El pasado sábado, a la vuelta de una caminata por la isla de Ons soplaba esa pequeña brisa que se levanta antes de la puesta del sol, y que desaparece justo después de ponerse. Tras la caminata, y a pesar de llevar 16 kilómetros y pico en nuestros pies preferíamos no “disfrutar” del armonioso sonido del motor fuera-borda con el que está equipado la Peregrina, por lo que izamos las velas; la primera como siempre la mayor: nos aproamos, y la subimos, primero a pulso y finalmente con la manivela del winche, momento en el que saltó la alarma en mi, el winche giraba pero no se bloqueaba. Terminé de izar la vela a lo bruto, osea tirando de la driza como si me fuera la vida en ello, una vez bien subida, la até a la cornamusa junto al winche, y tras eso comencé a agobiarme, pues se bien que uno de los componentes más caros en la cubierta de un barco es cualquiera de los winches. Por suerte, hasta el día siguiente conseguí abstraerme de la avería, pero cuando la recordé me puse manos a la obra: lo primero, como todo aquello en lo que no se es experto: acudir a Youtube para ver cómo se desmontan. Un par de vídeos después ya estaba en cubierta con un destornillador desmontando la campana del mismo.

Inicié la reparación con miedo, temía encontrarme una vez más con un viejo amigo: el tornillo satánico que no hay quien lo saque, pero esta vez no fue así, lo saqué con relativa facilidad. Una vez liberada la parte superior del winche, y viendo que los “gatillos”, los llamo así porque no tengo ni puñetera idea de cómo se llaman, estaban agarrotados por culpa de la porquería acumulada y porque algunos de los muelles que los hacen salir hacia afuera estaban rotos.



Necesitaba comprar material de recambio, así que fuí a Eolo Sanxenxo, donde siempre me tratan bien a pesar de aparecer siempre con cosas muy viejas y rotas. Demontamos los “gatillos” y limpiamos todas las piezas con Sadira Centauro y alcohol de quemar con ayuda de un cepillo de dientes. Finalmente aclaramos todo con agua.

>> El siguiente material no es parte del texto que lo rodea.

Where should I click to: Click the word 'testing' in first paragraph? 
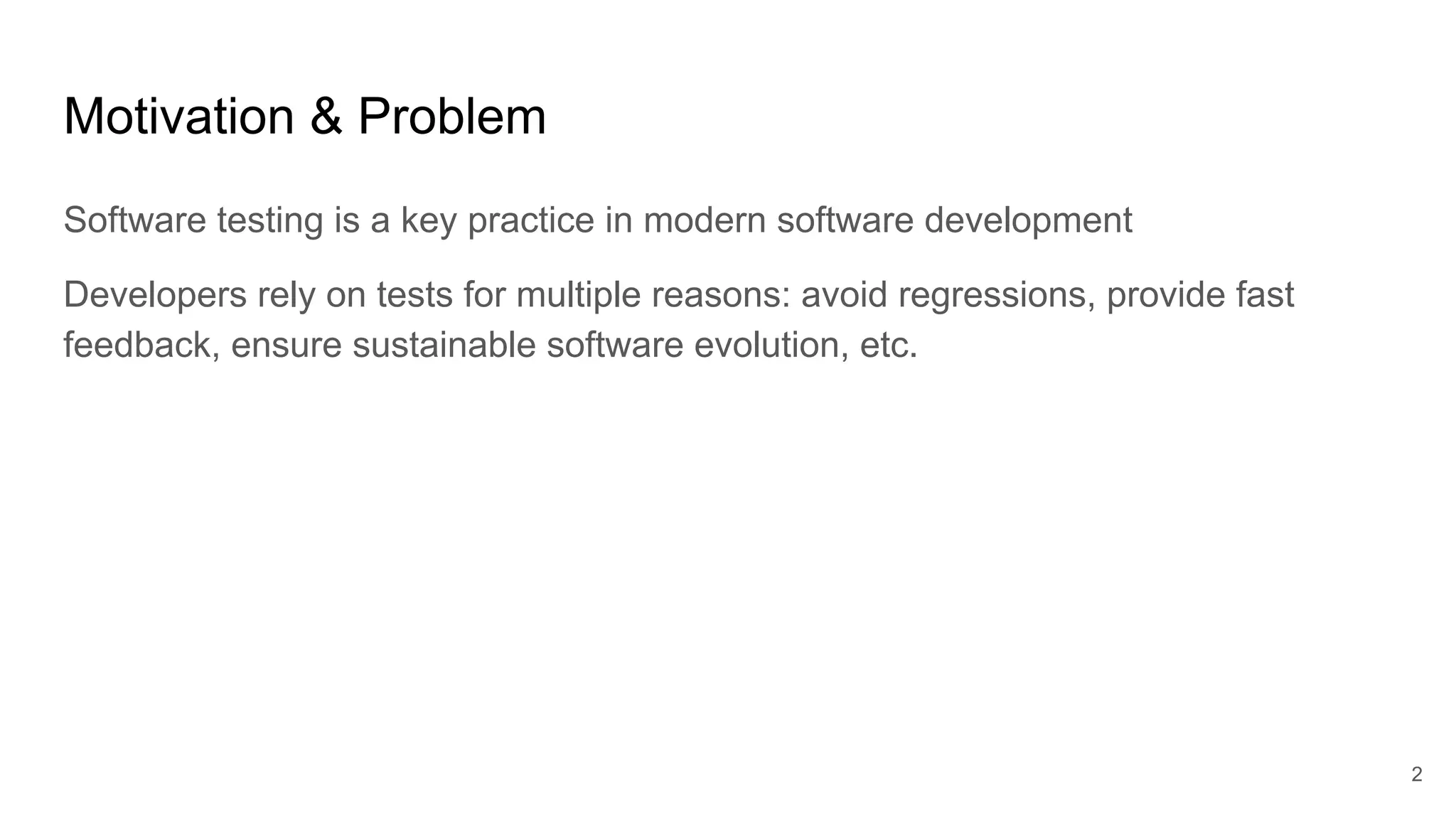269,220
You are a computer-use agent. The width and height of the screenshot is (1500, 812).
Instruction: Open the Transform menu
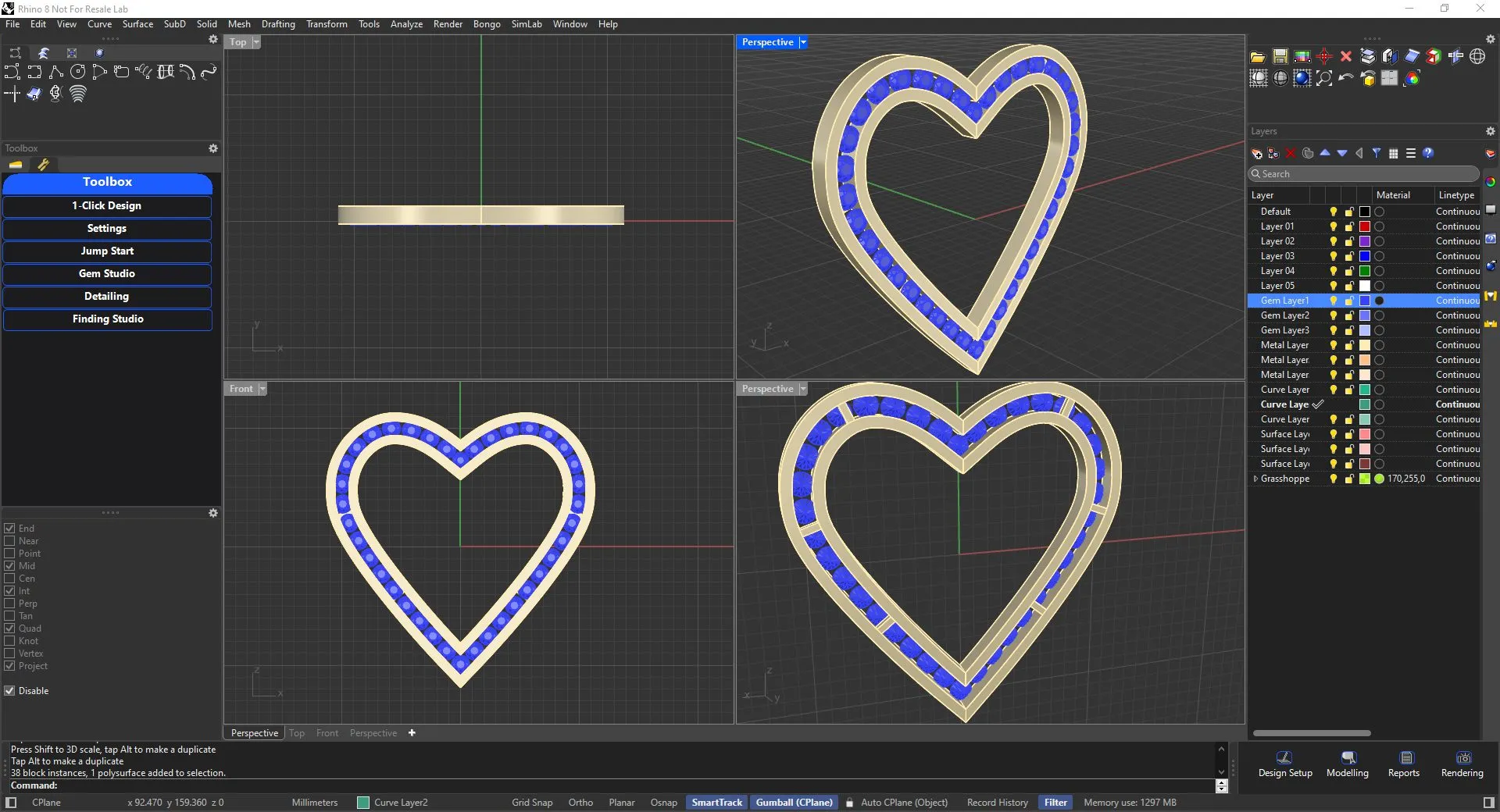[327, 24]
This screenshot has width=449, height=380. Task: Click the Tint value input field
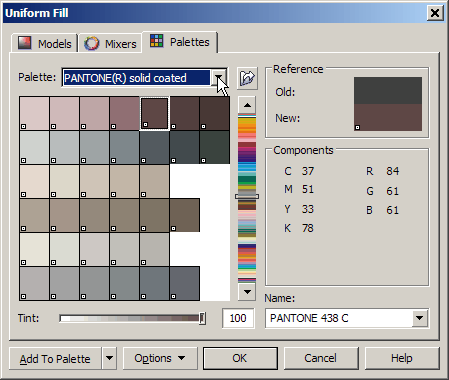click(238, 318)

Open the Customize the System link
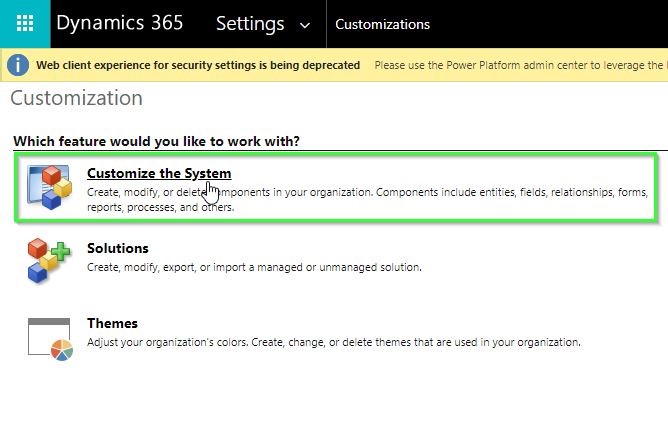coord(159,174)
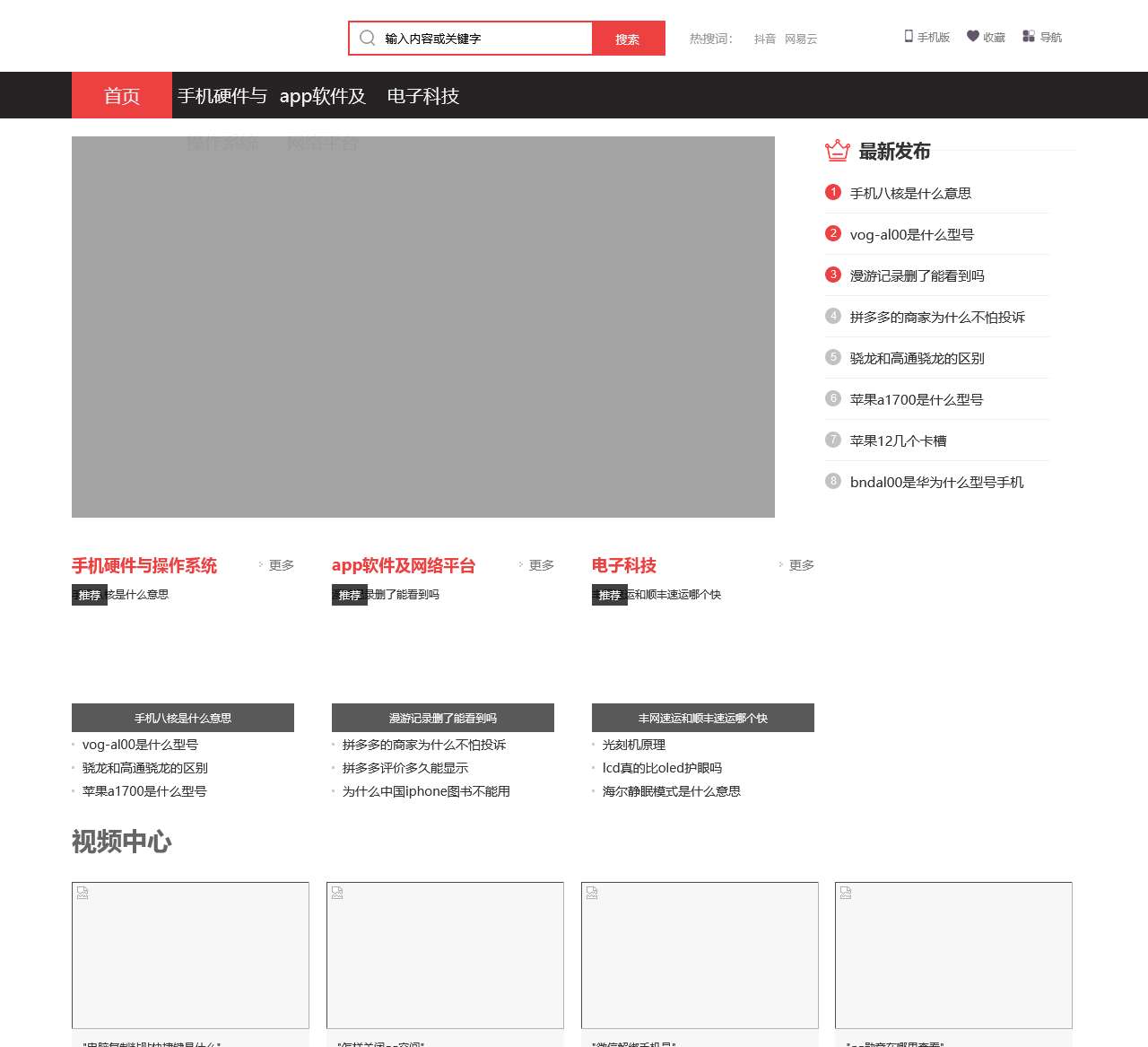The image size is (1148, 1047).
Task: Click the number 8 ranking badge
Action: 833,481
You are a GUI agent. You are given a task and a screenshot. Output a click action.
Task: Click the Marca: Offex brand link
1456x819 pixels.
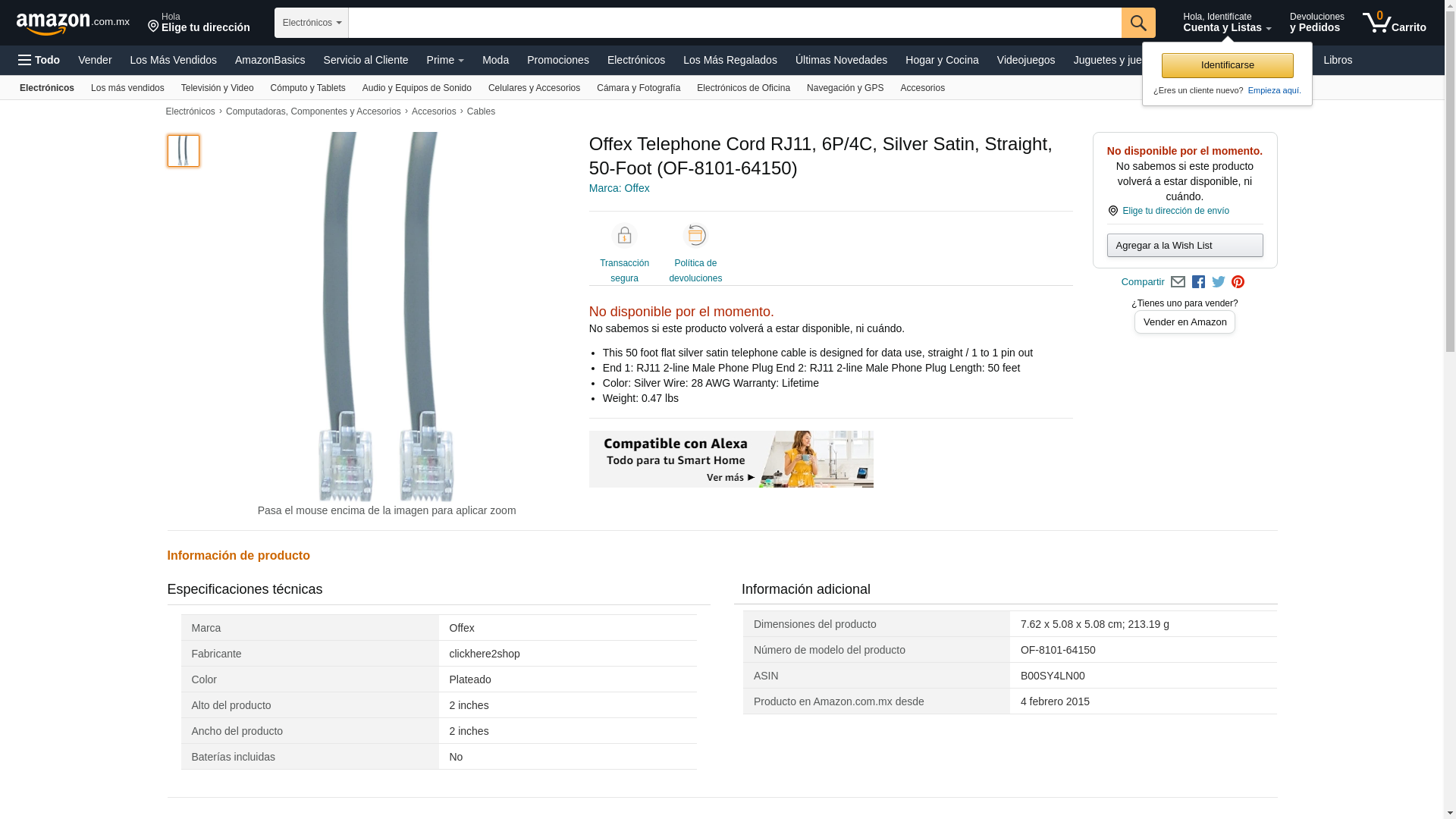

Una vez todo limpio substituimos los muelles rotos por otros nuevos, que salieron por un pico, metiendolos en sus huecos bien embadurnados en una “grasa superespecial para winches” que evidentemente cuesta un pastón.

Tras eso, me volví para el barco donde me di cuenta que en la base también había “gatillos” agarrotados, por lo que me armé de nuevo de cepillo, Sadira Centauro y paciencia e hice lo mismo que con la pieza superior, dejando toda la zona alrededor hecha un ascazo (luego lo limpié, claro). Finalmente monté todo, cosa que no tiene demasiada ciencia y quedó así:
Se trataba de un winche que trabaja sólo en un sentido, por lo que evidentemente es mucho más sencillo que uno de doble velocidad, pero he de decir que me ha quitado un poco el miedo a enfrentarme a ellos, aún así, no tengo pensado hacerlo por ahora. O no, ya veremos, si vienen varios fines de semana malos y me aburro, los desmonto seguro. Lo que sí es cierto, es que el de babor también lo desmonté y lo dejé listo.